La actriz confiesa su pasión por los maquillajes que dejan ver la piel, evitando obstruir los poros y permitiendo que se aprecie su vitalidad. “Me encanta ver la vida en la piel de alguien”, afirma. Para lograrlo, apuesta por una crema con color y protección solar, como ‘Dew Skin’ de Beautycounter, que utiliza incluso durante los rodajes.

Pero la belleza de Naomi Watts no se limita al maquillaje. Su rutina de cuidado de la piel es fundamental.

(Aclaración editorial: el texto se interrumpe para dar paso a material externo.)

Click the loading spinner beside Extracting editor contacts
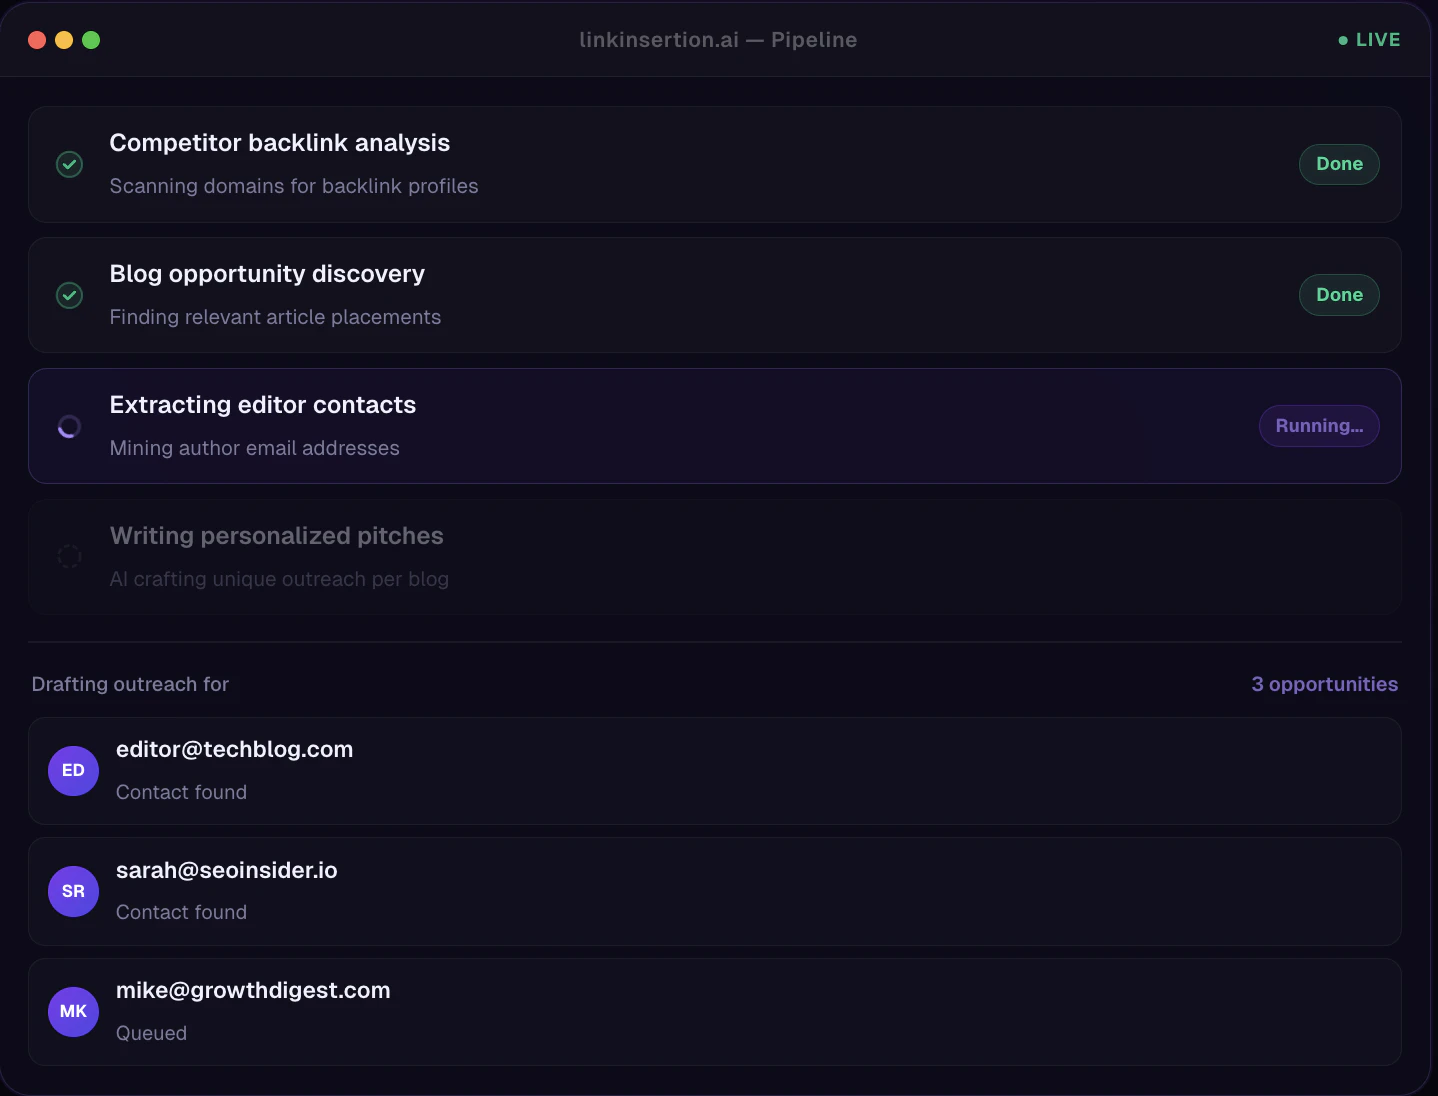The image size is (1438, 1096). (69, 427)
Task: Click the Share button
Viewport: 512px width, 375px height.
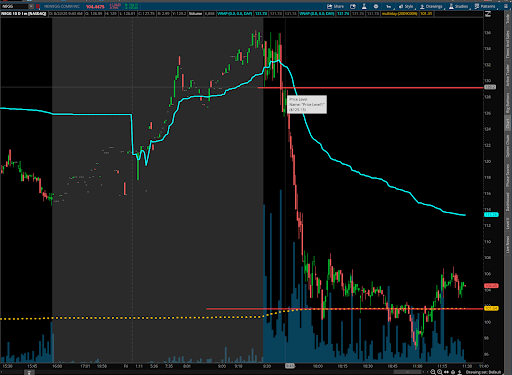Action: coord(335,6)
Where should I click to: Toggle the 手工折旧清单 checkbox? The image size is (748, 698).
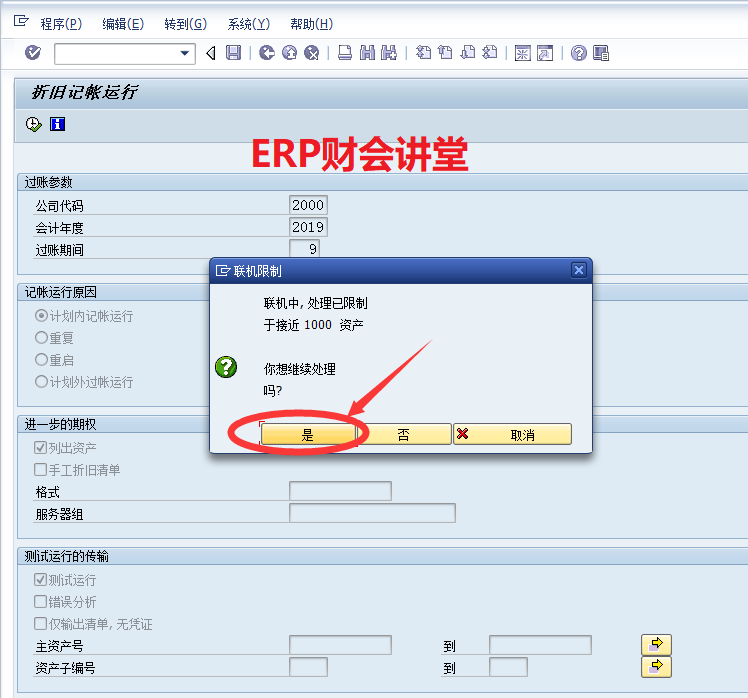pyautogui.click(x=41, y=469)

Prioriza la limpieza, utilizando primero una leche limpiadora y luego un limpiador espumoso para eliminar cualquier rastro de maquillaje. En los días de maquillaje más intenso, recurre a un limpiador en aceite. A continuación, aplica vapor de agua para abrir los poros y facilita la absorción de un aceite facial, especialmente en climas fríos o secos.
En definitiva, la filosofía de Naomi Watts es clara: menos es más. Fórmulas ligeras, pasos sencillos y un firme objetivo de potenciar la belleza natural a través de un cuidado consciente y minimalista. Una rutina rápida, de apenas cinco a diez minutos, que le permite lucir una piel limpia, saludable y radiante.